## TRAVAIL À FAIRE
- a) Selon la critique de The One, qui est Angus Lanson ?
- b) Mettez à jour le passage de la critique de The One allant de « Plongée dans l’univers » jusqu'à « Lele les vit. » en remplaçant « castings » par « auditions ».
- c) Présentez sous forme de liste les faits principaux du paragraphe de la critique de The One qui commence par « Pour nous y introduire ».

## EXTRAIT DU DOCUMENT
____________________

La jeune Lele Teng vit chez sa grand-mère maternelle suite au décès de ses deux parents, travaillant dans le domaine de la mode. Elle admire cependant le bel Angus Lanson, un top model à la beauté ensorcelante.
Alors qu’elle a toujours été réticente à devenir mannequin, elle accepte finalement l’offre de sa tante, directrice d’agence. La voilà désormais plongée dans cet univers impitoyable où la concurrence est très rude. Comment s’en sortira-t-elle ? Suivra-t-elle les traces de sa défunte mère ?
Plongée dans l’univers de la mode
À l’instar de Nana (2000) et Skip beat (2008), grands shôjo datant de la même époque, The One est une série qui s’intéresse à un domaine particulier, la mode plus précisément, pour nous en montrer les paillettes et ses dessous beaucoup moins reluisants, une fois le vernis retiré.
Bien sûr, le diktat de la maigreur – érigé en principe à cette période – ne nous est pas inconnu. Mais il y a d’autres aspects que l’autrice ne manque pas d’aborder… Ces deux premiers tomes étant introductifs, nous n’en découvrons qu’une rapide partie : castings, séances photo, relations avec les professionnels (directeurs artistiques, photographes, etc.) principalement. L’autrice n’édulcore pas son propos ni ne le noircit. Elle présente les choses, telles qu’elles sont, et surtout telles que Lele les vit.
Pour nous y introduire le plus naturellement possible, l’autrice utilise cette jeune lycéenne qui va s’essayer au mannequinat. Complète débutante, elle baigne pourtant dans le milieu de la mode depuis sa plus tendre enfance. En effet, sa mère était une top model qui a réussi à se hisser au sommet, avant de disparaître tragiquement avec son mari. Et sa tante, qui dirige une agence de mannequins, ne cessait de la convaincre de s’y mettre et adorait lui faire prendre la pose.

____________________

## CONTENU DES DONNÉES
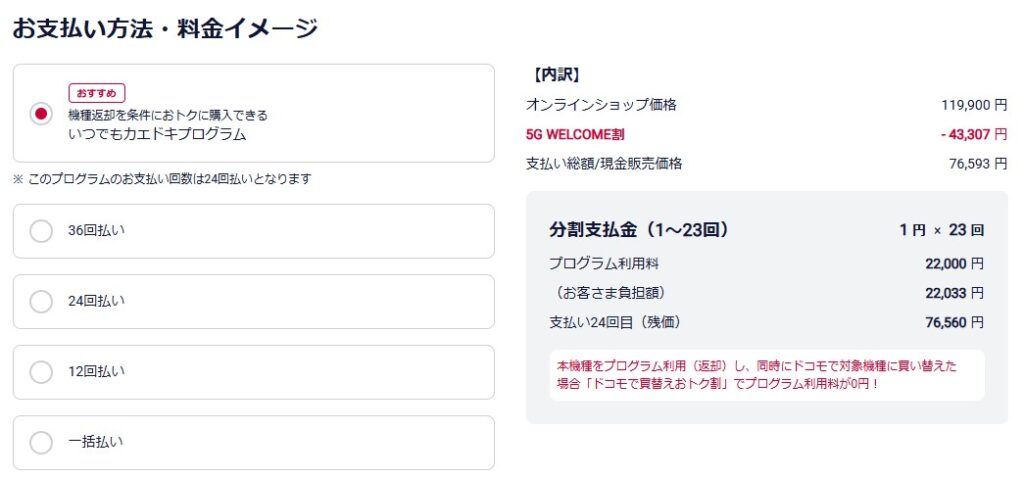
Task: Click the 支払い24回目（残価） label
Action: 615,322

____________________

## CORRIGÉS CI-DESSOUS
- a) Un top model à la beauté ensorcelante.

- b)
Plongée dans l’univers de la mode
À l’instar de Nana (2000) et Skip beat (2008), grands shôjo datant de la même époque, The One est une série qui s’intéresse à un domaine particulier, la mode plus précisément, pour nous en montrer les paillettes et ses dessous beaucoup moins reluisants, une fois le vernis retiré.
Bien sûr, le diktat de la maigreur – érigé en principe à cette période – ne nous est pas inconnu. Mais il y a d’autres aspects que l’autrice ne manque pas d’aborder… Ces deux premiers tomes étant introductifs, nous n’en découvrons qu’une rapide partie : auditions, séances photo, relations avec les professionnels (directeurs artistiques, photographes, etc.) principalement. L’autrice n’édulcore pas son propos ni ne le noircit. Elle présente les choses, telles qu’elles sont, et surtout telles que Lele les vit.

- c)
- L'autrice fait découvrir le milieu à travers une jeune lycéenne qui s'essaie au mannequinat.
- Bien que débutante, elle baigne dans la mode depuis l'enfance.
- Sa mère, top model arrivée au sommet, a disparu tragiquement avec son mari.
- Sa tante, directrice d'une agence de mannequins, la poussait sans cesse à se lancer et adorait la faire poser.